Indoxyl sulfate impairs electrophysiological function and triggers arrhythmias in cells isolated from human ventricular myocardium

Oliver Pfeuffer (Regensburg)1, T. Körtl (Gießen)2, D. Riedl (Gießen)2, N. Hankowitz (Regensburg)1, L. Stengel (Regensburg)3, L. S. Maier (Regensburg)4, K. Streckfuß-Bömeke (Würzburg)5, S. T. Sossalla (Gießen)2

1Universitätsklinikum Regensburg Klinik und Poliklinik für Innere Medizin II Regensburg, Deutschland; 2Universitätsklinikum Gießen und Marburg GmbH Medizinische Klinik I - Kardiologie und Angiologie Gießen, Deutschland; 3Universitätsklinikum Regensburg Innere Medizin II Regensburg, Deutschland; 4Universitätsklinikum Regensburg Klinik und Poliklinik für Innere Med. II, Kardiologie Regensburg, Deutschland; 5Universitätsklinikum Würzburg Institut für Pharmakologie und Toxikologie Würzburg, Deutschland

 

Background: Chronic kidney disease (CKD) affects more than 10% of the population worldwide and is associated with increased mortality and morbidity. In patients with CKD, cardiovascular diseases are the most common cause of death. The effects of CKD on cellular mechanisms in cardiomyocytes remain only partially understood.

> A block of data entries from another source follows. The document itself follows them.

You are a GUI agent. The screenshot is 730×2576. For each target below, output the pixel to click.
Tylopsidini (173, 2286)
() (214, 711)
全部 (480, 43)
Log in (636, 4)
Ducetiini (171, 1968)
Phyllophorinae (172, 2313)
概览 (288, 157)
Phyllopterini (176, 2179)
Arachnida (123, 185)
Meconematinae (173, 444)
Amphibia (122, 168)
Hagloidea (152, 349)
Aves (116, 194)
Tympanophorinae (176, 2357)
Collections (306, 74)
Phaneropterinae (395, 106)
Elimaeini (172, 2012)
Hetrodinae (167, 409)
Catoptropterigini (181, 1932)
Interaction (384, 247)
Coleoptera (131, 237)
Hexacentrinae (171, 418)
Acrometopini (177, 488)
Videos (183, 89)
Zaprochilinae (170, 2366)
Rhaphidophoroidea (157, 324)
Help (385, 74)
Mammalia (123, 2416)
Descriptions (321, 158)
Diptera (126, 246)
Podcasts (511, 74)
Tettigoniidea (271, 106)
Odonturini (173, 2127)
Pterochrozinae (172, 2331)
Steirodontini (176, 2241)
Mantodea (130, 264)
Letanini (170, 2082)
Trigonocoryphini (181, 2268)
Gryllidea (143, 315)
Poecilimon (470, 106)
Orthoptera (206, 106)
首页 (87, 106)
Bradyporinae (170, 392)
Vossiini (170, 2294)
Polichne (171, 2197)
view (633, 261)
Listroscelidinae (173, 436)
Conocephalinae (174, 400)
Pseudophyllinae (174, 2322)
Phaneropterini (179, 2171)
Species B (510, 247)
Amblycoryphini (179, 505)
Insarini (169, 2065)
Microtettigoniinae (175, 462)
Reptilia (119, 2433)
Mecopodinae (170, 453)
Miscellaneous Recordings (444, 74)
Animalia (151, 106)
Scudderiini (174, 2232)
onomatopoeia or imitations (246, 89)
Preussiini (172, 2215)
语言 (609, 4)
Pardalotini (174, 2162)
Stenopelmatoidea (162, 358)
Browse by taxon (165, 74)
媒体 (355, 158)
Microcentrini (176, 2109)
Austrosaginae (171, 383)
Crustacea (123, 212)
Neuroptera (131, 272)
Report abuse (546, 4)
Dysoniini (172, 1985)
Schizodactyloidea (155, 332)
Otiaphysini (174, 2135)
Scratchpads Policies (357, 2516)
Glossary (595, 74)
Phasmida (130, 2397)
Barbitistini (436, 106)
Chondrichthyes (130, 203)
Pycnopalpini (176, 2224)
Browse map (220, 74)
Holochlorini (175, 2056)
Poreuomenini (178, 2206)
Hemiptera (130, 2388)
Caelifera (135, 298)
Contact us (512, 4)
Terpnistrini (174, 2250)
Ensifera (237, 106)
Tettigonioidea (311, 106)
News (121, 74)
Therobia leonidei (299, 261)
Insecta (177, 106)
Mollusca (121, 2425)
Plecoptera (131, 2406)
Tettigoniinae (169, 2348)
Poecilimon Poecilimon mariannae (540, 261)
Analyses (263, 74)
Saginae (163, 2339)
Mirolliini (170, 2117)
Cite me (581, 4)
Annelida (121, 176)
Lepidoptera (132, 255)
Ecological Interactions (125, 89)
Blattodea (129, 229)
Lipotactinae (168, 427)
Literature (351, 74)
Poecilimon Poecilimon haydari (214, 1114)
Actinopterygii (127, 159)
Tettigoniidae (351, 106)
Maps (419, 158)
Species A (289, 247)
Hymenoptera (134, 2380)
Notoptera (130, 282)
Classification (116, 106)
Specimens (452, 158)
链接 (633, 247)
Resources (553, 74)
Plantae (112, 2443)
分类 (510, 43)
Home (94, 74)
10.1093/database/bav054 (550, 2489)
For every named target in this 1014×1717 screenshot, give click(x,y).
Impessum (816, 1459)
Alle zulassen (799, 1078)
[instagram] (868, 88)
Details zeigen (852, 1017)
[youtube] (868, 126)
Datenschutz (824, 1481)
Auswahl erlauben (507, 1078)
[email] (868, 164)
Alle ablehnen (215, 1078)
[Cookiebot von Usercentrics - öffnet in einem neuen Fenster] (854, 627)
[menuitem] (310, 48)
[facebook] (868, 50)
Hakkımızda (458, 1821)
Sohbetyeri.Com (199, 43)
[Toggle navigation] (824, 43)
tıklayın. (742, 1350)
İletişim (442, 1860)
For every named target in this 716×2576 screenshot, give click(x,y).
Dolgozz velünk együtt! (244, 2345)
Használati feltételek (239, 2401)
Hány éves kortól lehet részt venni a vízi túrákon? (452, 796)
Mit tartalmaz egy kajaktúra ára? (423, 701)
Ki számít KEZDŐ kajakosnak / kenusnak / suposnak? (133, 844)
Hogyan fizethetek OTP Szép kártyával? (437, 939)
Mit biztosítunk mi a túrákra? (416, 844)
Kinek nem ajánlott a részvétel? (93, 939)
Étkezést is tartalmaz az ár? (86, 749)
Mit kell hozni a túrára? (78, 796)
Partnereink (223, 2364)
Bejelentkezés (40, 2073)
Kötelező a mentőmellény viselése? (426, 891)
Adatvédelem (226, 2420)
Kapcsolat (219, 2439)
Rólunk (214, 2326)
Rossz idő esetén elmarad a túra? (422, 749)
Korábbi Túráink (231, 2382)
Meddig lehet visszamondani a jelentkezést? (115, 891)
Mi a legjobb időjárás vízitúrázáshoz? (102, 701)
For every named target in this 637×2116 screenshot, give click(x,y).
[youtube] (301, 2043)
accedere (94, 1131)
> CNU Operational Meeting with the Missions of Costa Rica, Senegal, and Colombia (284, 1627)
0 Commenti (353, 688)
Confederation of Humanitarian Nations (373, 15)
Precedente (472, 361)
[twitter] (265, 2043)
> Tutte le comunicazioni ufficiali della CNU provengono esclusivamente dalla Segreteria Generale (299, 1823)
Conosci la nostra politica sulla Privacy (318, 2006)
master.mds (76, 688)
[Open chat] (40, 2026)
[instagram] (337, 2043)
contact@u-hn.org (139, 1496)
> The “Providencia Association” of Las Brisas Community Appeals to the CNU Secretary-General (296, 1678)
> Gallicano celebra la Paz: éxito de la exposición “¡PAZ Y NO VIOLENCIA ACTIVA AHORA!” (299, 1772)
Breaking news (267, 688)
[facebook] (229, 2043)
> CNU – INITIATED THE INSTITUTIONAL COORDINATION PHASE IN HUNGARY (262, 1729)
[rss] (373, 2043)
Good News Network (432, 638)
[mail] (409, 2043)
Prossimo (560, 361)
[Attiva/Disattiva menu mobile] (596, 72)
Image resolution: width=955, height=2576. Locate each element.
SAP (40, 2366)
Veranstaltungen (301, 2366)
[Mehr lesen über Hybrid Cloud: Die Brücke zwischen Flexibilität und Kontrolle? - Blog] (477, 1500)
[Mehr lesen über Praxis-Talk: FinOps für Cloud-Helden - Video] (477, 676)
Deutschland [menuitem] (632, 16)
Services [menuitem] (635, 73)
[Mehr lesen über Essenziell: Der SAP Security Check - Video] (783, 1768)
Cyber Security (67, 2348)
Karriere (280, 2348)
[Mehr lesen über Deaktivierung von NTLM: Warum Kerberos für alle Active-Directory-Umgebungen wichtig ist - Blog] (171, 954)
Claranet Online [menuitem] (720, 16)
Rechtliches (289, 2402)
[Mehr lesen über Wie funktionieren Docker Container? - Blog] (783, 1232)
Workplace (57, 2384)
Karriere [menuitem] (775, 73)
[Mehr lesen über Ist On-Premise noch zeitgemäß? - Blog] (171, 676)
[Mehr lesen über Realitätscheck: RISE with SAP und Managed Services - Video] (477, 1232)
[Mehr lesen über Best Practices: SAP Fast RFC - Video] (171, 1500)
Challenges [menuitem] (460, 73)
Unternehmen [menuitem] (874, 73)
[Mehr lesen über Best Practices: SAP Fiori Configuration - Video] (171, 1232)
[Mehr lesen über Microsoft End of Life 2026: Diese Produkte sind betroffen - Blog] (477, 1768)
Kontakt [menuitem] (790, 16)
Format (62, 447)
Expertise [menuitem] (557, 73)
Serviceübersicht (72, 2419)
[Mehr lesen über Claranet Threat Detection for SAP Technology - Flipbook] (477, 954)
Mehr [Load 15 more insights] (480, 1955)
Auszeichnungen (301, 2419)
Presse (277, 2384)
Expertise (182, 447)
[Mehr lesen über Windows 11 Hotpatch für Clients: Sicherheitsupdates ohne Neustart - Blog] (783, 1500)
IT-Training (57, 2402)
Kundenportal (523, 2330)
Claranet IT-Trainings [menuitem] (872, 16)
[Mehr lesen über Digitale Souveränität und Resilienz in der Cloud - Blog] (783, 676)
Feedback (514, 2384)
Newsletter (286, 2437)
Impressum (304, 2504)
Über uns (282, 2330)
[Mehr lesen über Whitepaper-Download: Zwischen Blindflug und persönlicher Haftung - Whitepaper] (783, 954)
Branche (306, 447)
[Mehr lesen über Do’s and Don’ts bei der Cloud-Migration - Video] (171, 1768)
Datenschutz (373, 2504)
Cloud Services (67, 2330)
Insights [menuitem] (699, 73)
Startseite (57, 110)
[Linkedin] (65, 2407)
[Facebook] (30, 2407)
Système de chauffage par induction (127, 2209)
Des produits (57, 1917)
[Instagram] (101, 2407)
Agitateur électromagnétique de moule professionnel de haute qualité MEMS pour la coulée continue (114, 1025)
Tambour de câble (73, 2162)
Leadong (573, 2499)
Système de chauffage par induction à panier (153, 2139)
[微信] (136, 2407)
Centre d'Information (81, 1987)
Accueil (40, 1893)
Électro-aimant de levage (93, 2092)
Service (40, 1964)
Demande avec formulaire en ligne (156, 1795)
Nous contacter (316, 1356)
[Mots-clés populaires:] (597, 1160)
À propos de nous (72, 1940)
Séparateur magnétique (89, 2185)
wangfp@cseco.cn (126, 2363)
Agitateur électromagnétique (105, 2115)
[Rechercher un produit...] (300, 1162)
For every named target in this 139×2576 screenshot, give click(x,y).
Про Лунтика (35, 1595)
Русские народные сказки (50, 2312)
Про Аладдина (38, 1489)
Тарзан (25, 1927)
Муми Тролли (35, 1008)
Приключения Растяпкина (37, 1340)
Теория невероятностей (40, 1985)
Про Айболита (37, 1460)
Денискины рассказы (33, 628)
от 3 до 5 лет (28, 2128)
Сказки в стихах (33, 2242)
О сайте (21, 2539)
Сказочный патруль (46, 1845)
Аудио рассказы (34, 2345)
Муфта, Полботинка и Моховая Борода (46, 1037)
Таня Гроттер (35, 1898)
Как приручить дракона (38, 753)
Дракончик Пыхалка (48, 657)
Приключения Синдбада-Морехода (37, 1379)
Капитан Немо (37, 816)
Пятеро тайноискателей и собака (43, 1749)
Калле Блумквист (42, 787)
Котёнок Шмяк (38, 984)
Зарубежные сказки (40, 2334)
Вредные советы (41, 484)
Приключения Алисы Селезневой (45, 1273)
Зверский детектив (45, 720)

Here, we investigated the influence of the uremic toxin indoxyl sulfate (IS) on human ventricular myocardium.

Methods: Experiments were conducted using human left ventricular myocardium, which was acquired from patients with aortic stenosis undergoing surgical valve replacement. Additionally, human ventricular induced pluripotent stem cell-derived cardiomyocytes (iPSC-CM) from donors without any known cardiovascular disease were used. After digestion, single primary human cardiomyocytes were incubated with IS 120 mg/l (the highest level of IS found in dialysis patients) for 30 minutes before measurements were carried out. iPSC-CM were incubated for 7 days with IS 45 mg/l (the average level of IS in dialysis patients) or IS 120 mg/l before conducting measurements. Ca2+ homeostasis was assessed by epifluorescence microscopy, diastolic Ca2+ sparks were investigated by confocal microscopy, and cardiac actions potentials and the presence of arrhythmias were determined via patch clamp measurements.

Results: Human ventricular myocardium was obtained from 10 patients. The mean left ventricular ejection fraction was 51.5±12% and the mean glomerular filtration rate was 66.3±22.7 ml/min in these patients. After acute incubation with IS 120 mg/l, single primary human cardiomyocytes showed a higher systolic Ca2+ transient amplitude compared with the control group. These results were confirmed in iPSC-CM: after 7 days of incubation with IS 45 mg/l or IS 120 mg/l, Ca2+ transient amplitudes were higher (Figure 1). In addition, lower diastolic Ca2+ levels versus controls were observed under these conditions. Confocal microscopy revealed that in iPSC-CM treated with IS, diastolic Ca2+ sparks occurred more frequently. Furthermore, IS had no effect on cardiac action potential duration in iPSC-CM, but there was a higher number of delayed afterdepolarizations. 

Fig. 1: When primary human cardiomyocytes were treated with IS 120mg/l and iPSC-CM were treated with IS 45 mg/l or IS 120 mg/l, systolic Ca2+ transients were significantly increased. 0.5 Hz and 1 Hz were used as measurement frequencies. One-way ANOVA (Sidak) was carried out; *p<0.05, ****p<0.0001.

 

Conclusion: We demonstrate for the first time that IS alters cellular electrophysiological function in primary human myocardium and iPSC-CM. In addition, IS was identified as a proarrhythmogenic trigger. Thus, IS may contribute to the poor prognosis of patients suffering from end-stage renal disease. As IS is a protein-bound uremic toxin and is therefore not effectively removed by dialysis, new therapeutic concepts for CKD patients on dialysis are required to prevent them from experiencing deleterious effects.